### WORK ORDER
From the line that contains "Where should I click to: Click" through the closing line of the entries, write out each line exactly; pictures stay out.
= = =
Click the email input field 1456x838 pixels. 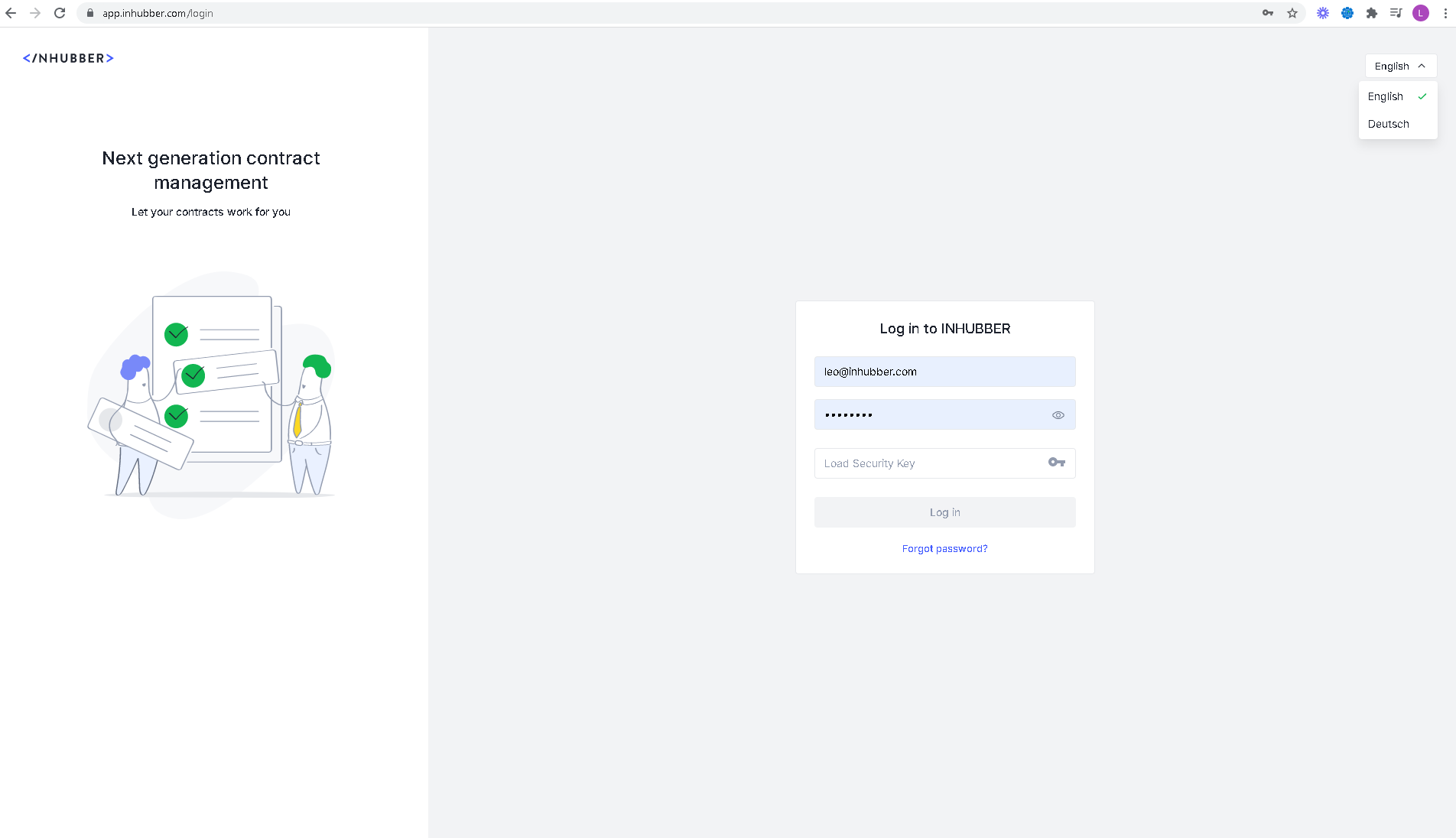pyautogui.click(x=944, y=372)
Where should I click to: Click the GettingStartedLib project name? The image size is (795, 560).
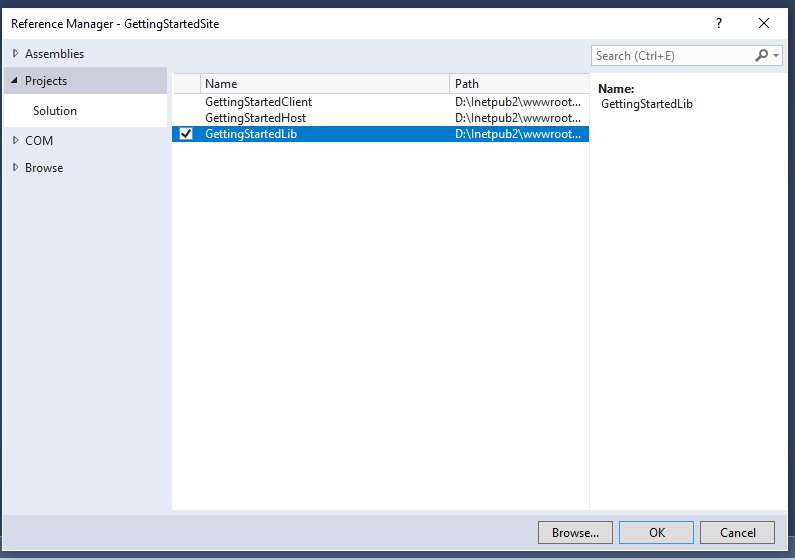(x=251, y=134)
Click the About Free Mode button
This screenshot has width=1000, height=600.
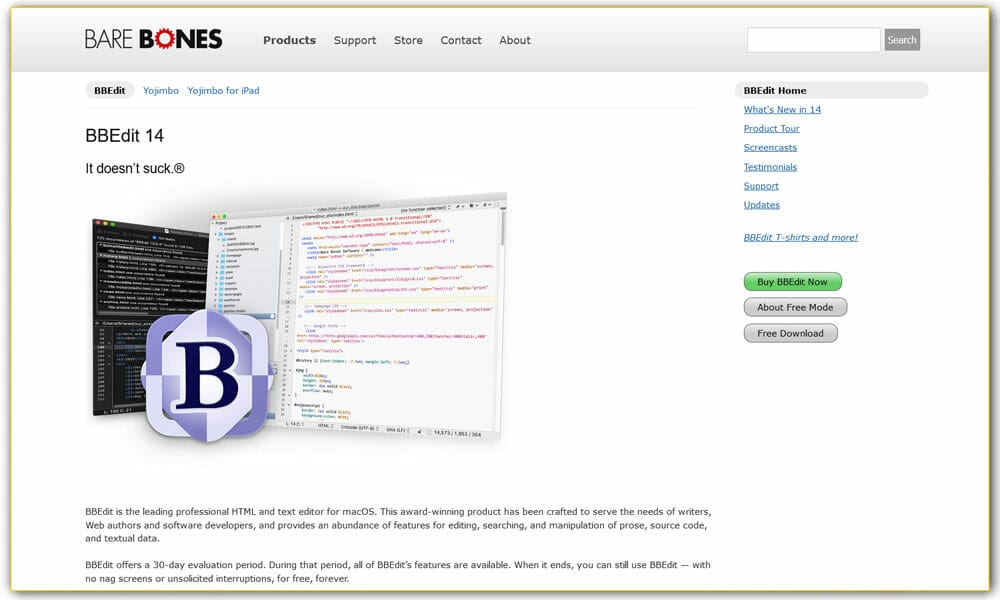point(795,307)
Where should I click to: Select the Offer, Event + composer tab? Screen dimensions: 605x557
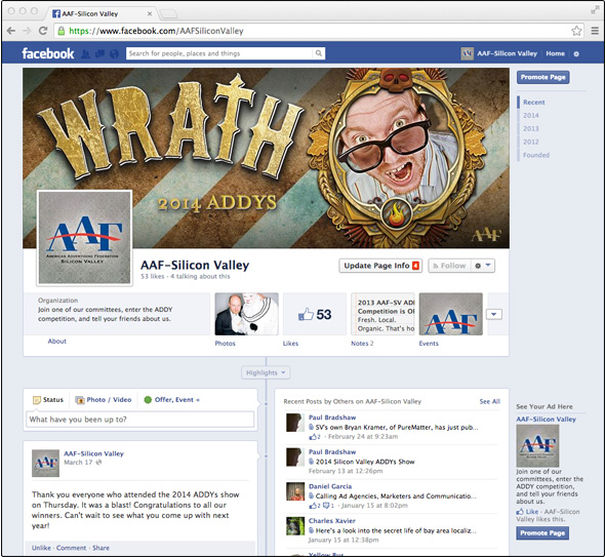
= = =
### WRITTEN RESPONSE
Where should I click to: Click the GettingStartedLib project name? The image size is (795, 560).
(x=251, y=134)
Click the About Free Mode button
This screenshot has width=1000, height=600.
point(795,307)
Where should I click to: Select the Offer, Event + composer tab? Screen dimensions: 605x557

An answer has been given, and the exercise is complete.